Following the arrival of Novak Djokovic and recurrent injury problems, we ask, can Rafa Nadal make it back to the top of the Men’s game and go on to Grand Slam Success in 2012?
Just 12 months ago Rafa Nadal was comfortably sat at the top of the World, with a clay court season ahead of him and a real challenge to get his teeth into, in the shape of the ever-improving Serbian, Novak Djokovic.
Yes, Djokovic had beaten the Spaniard in the finals of Indian Wells and Miami, but Nadal could be relied upon to rise to any challenge. He’d put the Serbian in his place on the clay courts of Europe, before reasserting his authority on the grass and topping things off with back-to-back US Open titles.
Unfortunately for Rafa, none of the above materialised.
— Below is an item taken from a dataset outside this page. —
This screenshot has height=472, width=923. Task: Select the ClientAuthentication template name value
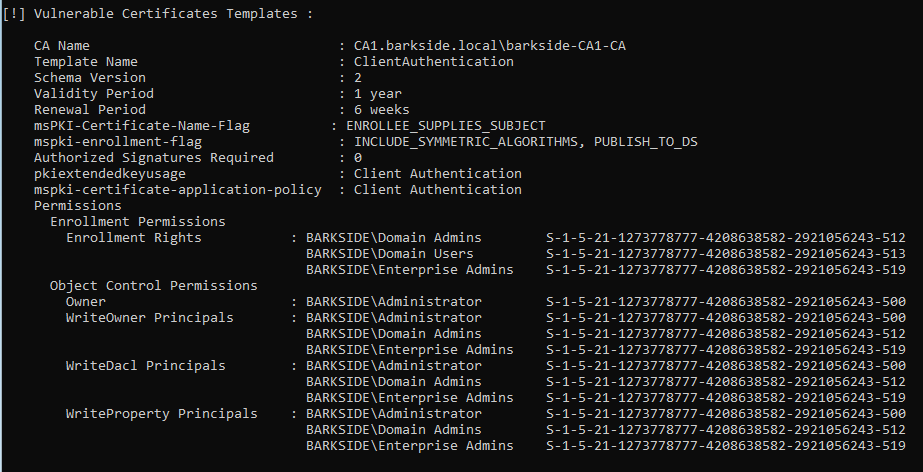pyautogui.click(x=434, y=61)
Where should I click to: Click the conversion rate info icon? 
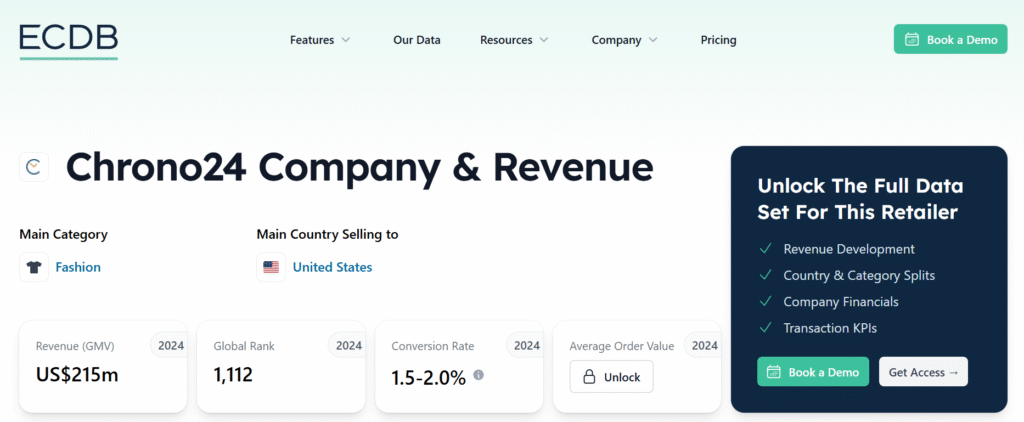tap(478, 375)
Twice more Nadal fell to Djokovic in finals, only this time on the clay inRome and Madrid. Whilst he did claim a Masters 1000 title in Monte Carlo and successfully defended the French Open in Paris, Djokoivc missed the Monte Carlo event and was defeated by Federer in the French. By the time the pair met in the final atWimbledon, Djokovic had won four finals in succession across 2011 and the confidence seemed to drain from the Spaniard as the Serbian superstar stormed to success and took Rafa’s spot at the top of men’s tennis with him.
Nadal has not won a Masters 1000 event since Monte Carlo in 2011, and will be coming up on 12 months without a Grand Slam when he pitches up in Paris next month.
Add to all that the concerns over his fitness and it’s clear to see why many in the game are wondering not only if Rafa Nadal will ever regain his No.1 spot, but even questioning if indeed he even has another Grand Slam in him.
Nadal’s confidence cannot be high at the moment. The seven top-class finals in succession, he has lost to Djokovic have hurt, and with each subsequent beating you can see the belief fading from the Spaniard. After a disastrous 2011 match-up series with Djokovic, you sensed Nadal was ready to begin his comeback in the Aussie Open final in January. He’d been working on a way to defeat the Serb and how close did he come to doing it. The problem is that despite playing one of the matches of his life, to reach a position where he was deep into the deciding set, with a break of serve to his name, Djokovic still came back and won, and no matter how super-human the Serbinator’s efforts were that night in Melbourne, Nadal will feel he threw the match away and the confidence will have taken yet another massive blow.
It’s not like Nadal to pull out of any match before he’s even stepped out on the court, so when he did exactly that in the Miami semi-finals last week, you have to look at it and worry for his long-term fitness.
After having a month off in February, we expected to see Rafa roar back in the US, but a limp semi-final defeat to Federer in California followed by his withdrawal in Miami, suggest there are potentially some serious physical problems and the knee looks to be the weak point.
Rafa may only be 25 but he has to work so hard on the court that his body has undertaken far more strain than a Roger Federer who appears to have spent his career gliding around the arenas, gracefully winning Grand Slams!
There is certainly a big question mark over how long Rafa can continue punishing his body and still win the biggest prizes in the game.
One important thing to remember is that Nadal was there in the finals to meet Novak Djokovic time after time last year, and in Melbourne this year. He may have been defeated each time but his consistency in reaching the showpiece finales point to a massive improvement in the performances of the Serb rather than any major regressions from the Spaniard.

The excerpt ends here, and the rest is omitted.